I am attempting to find the canonical usage of named capture groups for a regex.
I have:
let content = "\
This is code...
# This is a comment!
";
lazy_static! {
static ref COMMENT_PATTERN: Regex = Regex::new(
r##"(?x)
^
\s*
\#
\s*
(?P<comment>\S.*?)
\s*
$
"##
).unwrap();
}
for line in content.lines() {
if let Some(comment) = COMMENT_PATTERN.captures(line) {
let comment = Some(comment.name("comment").unwrap().as_str()).unwrap().to_owned();
println!("Comment: >>{}<<", comment);
}
}
which yield...
Comment: >>This is a comment!<<
but the multiple unwrap and the multiple Some make me think I'm doing something not-canonical.
How do other folks use named capture groups with regexes?
I don't understand the problem – you have put in the superfluous Some, just to immediately unwrap() it, and needlessly convert it to an owned String using to_string(). Can't you just… not do that?
for line in content.lines() {
if let Some(comment) = COMMENT_PATTERN.captures(line) {
let comment = comment.name("comment").unwrap().as_str();
println!("Comment: >>{}<<", comment);
}
}
You can also replace the remaining unwrap with an expect like so:
for line in content.lines() {
if let Some(comment) = COMMENT_PATTERN.captures(line) {
let comment = comment.name("comment").expect("COMMENT_PATTERN missing 'comment' capture group").as_str();
println!("Comment: >>{}<<", comment);
}
}
In this case there's no sensible way to recover if the statically defined regex is missing the comment group, so an unwrap is perfectly valid error handling - just instead of unwrap you can use expect with a nice error string explaining the problem. It'll still work the same way as an unwrap, just makes it clearer this is intentional (and not just "I haven't set up proper error handling yet")
If we are going to panic on a missing capture group anyway, why not just use the [] operator?
for line in content.lines() {
if let Some(captures) = pattern.captures(line) {
let comment = &captures["comment"];
println!("Comment: >>{}<<", comment);
}
}
The API docs for the regex crate are automatically published to docs.rs. When you open the page for regex::Captures, scroll down to the "trait implementations" section and you'll see that it implements the Index trait for both usize and &str, letting you index either by the group number (&captures[4]) or name (&captures["name"]).

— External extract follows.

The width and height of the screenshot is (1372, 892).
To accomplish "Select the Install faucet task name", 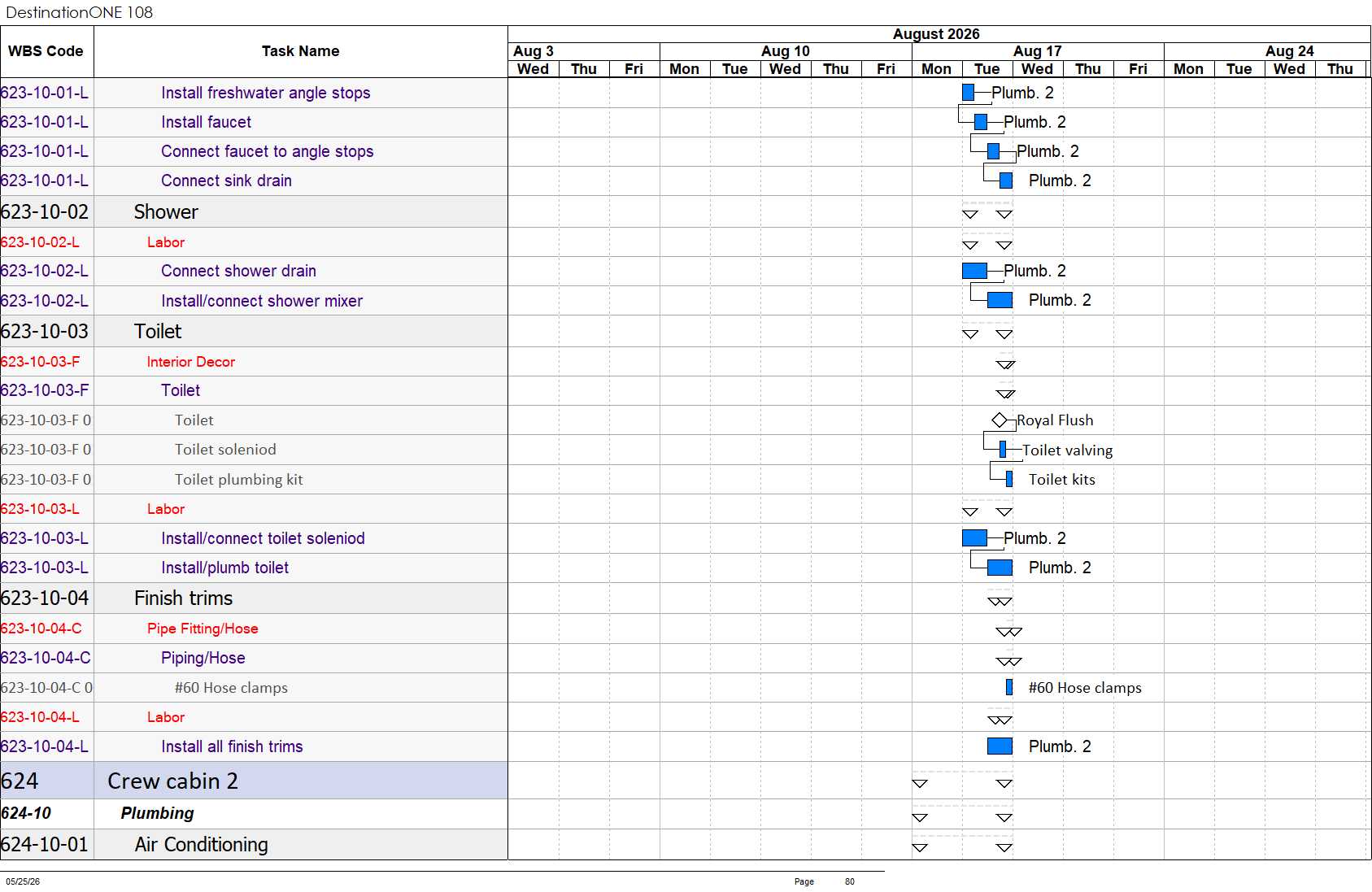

The Panics section also mentions that indexing with something that doesn't exist will panic. This is actually a good thing, because this sort of thing should never fail (you were the one to write both the regex and the indexing code, after all), and panicking will cause your program to blow up loudly so you know to fix it.
There is also a crate, lazy_regex, that checks regex syntax at compile-time and allows checked group assignment with the regex_captures macro, which I find very cool and usefull get things correct as soon as they compiles.